▶ **What is required**
Please reproduce the lines beginning with the one that contains "Select the home icon next to Dashboard" and ending with the one that contains "Click the chevron", both included, and nothing else.

(Stored records)
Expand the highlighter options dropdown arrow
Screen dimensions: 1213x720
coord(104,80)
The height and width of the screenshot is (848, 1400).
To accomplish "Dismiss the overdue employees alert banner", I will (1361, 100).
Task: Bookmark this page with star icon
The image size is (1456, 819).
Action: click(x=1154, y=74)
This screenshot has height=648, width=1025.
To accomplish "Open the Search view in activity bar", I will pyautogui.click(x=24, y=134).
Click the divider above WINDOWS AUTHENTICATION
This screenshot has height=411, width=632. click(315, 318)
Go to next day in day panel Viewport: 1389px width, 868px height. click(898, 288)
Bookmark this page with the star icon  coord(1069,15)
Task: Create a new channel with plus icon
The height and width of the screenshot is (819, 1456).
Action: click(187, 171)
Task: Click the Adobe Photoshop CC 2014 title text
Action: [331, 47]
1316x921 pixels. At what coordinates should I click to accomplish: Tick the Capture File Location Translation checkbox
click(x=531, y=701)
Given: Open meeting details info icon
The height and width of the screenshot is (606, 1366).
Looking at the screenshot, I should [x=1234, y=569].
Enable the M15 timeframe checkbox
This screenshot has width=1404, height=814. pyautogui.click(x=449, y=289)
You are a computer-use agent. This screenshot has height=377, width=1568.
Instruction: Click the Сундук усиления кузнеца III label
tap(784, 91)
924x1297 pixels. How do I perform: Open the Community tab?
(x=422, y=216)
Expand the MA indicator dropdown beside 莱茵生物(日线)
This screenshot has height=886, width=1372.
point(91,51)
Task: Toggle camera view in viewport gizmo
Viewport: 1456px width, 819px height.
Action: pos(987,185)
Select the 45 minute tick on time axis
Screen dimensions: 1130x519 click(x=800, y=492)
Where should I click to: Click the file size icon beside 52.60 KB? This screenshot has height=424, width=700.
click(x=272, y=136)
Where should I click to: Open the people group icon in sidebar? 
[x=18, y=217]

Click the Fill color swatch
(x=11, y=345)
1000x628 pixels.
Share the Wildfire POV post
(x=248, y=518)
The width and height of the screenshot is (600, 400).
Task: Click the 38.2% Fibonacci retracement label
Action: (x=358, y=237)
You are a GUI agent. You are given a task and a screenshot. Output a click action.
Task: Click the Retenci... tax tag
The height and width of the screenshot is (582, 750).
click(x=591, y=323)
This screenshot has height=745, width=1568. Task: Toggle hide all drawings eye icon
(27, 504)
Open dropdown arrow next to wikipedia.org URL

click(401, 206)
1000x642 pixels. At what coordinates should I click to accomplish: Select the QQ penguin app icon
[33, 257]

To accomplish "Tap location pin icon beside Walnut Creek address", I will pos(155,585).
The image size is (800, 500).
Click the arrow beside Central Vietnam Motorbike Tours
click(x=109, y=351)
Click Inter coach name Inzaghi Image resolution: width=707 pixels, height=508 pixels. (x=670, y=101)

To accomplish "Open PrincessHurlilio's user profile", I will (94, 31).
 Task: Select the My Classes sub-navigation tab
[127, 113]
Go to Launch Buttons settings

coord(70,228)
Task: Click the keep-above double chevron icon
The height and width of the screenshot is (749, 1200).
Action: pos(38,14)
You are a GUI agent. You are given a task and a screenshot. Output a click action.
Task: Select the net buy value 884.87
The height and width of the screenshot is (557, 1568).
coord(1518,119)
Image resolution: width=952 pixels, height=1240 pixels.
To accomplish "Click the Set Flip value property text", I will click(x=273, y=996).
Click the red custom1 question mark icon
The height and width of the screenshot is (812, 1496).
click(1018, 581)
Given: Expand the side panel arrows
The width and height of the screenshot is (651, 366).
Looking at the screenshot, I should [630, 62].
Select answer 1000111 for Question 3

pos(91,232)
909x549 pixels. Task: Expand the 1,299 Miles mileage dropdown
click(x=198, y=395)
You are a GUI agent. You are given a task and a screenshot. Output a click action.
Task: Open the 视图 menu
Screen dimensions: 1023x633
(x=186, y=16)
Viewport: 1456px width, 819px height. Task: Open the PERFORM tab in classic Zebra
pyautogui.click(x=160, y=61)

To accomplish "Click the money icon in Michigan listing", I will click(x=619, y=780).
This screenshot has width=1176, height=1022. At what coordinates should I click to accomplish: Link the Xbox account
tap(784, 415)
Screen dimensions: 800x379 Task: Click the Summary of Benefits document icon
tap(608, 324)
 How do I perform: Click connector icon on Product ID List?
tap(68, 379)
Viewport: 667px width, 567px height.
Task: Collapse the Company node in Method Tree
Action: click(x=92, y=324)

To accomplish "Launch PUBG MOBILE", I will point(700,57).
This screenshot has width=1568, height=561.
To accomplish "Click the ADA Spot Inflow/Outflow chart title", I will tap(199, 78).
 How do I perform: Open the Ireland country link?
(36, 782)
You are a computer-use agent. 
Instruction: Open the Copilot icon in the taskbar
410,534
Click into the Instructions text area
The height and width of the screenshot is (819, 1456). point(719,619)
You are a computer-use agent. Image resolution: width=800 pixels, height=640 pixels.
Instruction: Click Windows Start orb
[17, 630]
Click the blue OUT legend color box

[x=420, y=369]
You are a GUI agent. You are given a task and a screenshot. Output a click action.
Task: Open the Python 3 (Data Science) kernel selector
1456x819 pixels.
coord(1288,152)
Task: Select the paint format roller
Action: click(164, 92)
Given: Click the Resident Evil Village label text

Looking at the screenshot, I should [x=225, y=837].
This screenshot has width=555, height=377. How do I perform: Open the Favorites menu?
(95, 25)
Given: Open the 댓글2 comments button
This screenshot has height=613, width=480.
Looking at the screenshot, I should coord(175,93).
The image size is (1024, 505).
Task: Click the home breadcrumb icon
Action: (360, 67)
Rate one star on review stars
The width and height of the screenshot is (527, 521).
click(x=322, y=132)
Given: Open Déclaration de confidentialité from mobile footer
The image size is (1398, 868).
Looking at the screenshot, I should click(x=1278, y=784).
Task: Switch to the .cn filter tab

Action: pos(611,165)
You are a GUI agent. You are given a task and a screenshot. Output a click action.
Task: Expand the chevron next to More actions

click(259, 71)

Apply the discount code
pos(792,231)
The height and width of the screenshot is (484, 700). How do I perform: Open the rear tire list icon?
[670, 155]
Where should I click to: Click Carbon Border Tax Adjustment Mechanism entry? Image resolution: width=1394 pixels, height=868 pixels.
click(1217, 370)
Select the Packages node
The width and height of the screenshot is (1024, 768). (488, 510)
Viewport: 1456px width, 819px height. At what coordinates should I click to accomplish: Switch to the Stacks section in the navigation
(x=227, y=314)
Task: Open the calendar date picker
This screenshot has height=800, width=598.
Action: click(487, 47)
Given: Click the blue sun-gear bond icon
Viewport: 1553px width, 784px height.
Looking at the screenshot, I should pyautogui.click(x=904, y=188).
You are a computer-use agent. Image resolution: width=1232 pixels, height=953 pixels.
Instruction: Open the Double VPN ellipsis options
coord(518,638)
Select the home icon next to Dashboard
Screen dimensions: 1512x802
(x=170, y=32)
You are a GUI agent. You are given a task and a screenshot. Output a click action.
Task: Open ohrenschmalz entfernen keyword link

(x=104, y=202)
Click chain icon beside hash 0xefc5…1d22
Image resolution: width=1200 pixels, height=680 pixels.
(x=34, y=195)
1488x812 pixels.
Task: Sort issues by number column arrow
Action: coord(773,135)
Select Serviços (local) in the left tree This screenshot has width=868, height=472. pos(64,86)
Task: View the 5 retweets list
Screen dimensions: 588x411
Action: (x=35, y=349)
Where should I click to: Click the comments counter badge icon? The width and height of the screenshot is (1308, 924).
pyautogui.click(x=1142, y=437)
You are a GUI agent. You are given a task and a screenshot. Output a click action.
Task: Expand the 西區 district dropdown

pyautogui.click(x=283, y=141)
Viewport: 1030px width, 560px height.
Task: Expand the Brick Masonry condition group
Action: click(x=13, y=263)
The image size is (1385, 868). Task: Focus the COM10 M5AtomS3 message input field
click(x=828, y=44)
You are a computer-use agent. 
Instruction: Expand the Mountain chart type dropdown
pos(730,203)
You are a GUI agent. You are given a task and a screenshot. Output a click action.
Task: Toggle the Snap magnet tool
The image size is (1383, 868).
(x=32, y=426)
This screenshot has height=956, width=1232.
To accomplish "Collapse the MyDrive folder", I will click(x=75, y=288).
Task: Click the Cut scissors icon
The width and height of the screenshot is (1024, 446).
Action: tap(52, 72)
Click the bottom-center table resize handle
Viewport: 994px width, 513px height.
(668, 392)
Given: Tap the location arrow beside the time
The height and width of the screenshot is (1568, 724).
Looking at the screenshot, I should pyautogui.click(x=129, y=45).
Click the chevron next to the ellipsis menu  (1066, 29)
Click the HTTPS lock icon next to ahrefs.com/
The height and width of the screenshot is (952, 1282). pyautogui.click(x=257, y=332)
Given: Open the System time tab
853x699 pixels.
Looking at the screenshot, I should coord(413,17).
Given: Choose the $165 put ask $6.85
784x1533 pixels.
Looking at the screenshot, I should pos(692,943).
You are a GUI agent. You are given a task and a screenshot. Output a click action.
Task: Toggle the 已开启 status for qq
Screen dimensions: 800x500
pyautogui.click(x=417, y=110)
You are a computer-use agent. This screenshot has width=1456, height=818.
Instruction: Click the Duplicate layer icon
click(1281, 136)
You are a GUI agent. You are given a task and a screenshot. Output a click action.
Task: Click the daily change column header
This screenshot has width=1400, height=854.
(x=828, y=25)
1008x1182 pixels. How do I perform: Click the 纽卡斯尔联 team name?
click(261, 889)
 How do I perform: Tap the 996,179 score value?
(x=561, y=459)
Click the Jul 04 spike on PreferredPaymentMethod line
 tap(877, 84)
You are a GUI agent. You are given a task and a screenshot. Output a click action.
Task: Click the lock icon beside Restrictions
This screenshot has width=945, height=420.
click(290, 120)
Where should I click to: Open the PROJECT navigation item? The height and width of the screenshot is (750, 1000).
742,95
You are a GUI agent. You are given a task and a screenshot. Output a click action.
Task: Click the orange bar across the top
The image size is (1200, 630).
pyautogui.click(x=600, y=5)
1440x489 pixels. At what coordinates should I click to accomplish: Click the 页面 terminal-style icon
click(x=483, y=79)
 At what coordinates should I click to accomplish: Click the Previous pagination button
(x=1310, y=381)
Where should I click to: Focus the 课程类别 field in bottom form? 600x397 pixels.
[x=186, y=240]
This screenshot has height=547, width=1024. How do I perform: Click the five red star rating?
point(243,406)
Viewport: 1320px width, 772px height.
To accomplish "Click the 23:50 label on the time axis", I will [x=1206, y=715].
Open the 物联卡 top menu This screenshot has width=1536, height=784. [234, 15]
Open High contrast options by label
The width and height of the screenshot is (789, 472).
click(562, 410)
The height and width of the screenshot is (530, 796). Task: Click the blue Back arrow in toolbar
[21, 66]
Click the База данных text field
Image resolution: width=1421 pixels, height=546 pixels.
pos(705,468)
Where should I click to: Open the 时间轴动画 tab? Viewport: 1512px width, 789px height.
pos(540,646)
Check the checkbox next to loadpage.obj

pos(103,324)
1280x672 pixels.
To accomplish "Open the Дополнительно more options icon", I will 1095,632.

▶ **Completed task**
Select the home icon next to Dashboard
Screen dimensions: 1512x802
(x=170, y=32)
You are a GUI agent. You are given a task and a screenshot. Output a click action.
Task: Open ohrenschmalz entfernen keyword link

(x=104, y=202)
Click chain icon beside hash 0xefc5…1d22
Image resolution: width=1200 pixels, height=680 pixels.
(x=34, y=195)
1488x812 pixels.
Task: Sort issues by number column arrow
Action: coord(773,135)
Select Serviços (local) in the left tree This screenshot has width=868, height=472. pos(64,86)
Task: View the 5 retweets list
Screen dimensions: 588x411
Action: (x=35, y=349)
Where should I click to: Click the comments counter badge icon? The width and height of the screenshot is (1308, 924).
pyautogui.click(x=1142, y=437)
You are a GUI agent. You are given a task and a screenshot. Output a click action.
Task: Expand the 西區 district dropdown

pyautogui.click(x=283, y=141)
Viewport: 1030px width, 560px height.
Task: Expand the Brick Masonry condition group
Action: click(x=13, y=263)
The image size is (1385, 868). Task: Focus the COM10 M5AtomS3 message input field
click(x=828, y=44)
You are a computer-use agent. 
Instruction: Expand the Mountain chart type dropdown
pos(730,203)
You are a GUI agent. You are given a task and a screenshot. Output a click action.
Task: Toggle the Snap magnet tool
The image size is (1383, 868).
(x=32, y=426)
This screenshot has height=956, width=1232.
To accomplish "Collapse the MyDrive folder", I will click(x=75, y=288).
Task: Click the Cut scissors icon
The width and height of the screenshot is (1024, 446).
Action: tap(52, 72)
Click the bottom-center table resize handle
Viewport: 994px width, 513px height.
(668, 392)
Given: Tap the location arrow beside the time
The height and width of the screenshot is (1568, 724).
Looking at the screenshot, I should pyautogui.click(x=129, y=45).
Click the chevron next to the ellipsis menu  (1066, 29)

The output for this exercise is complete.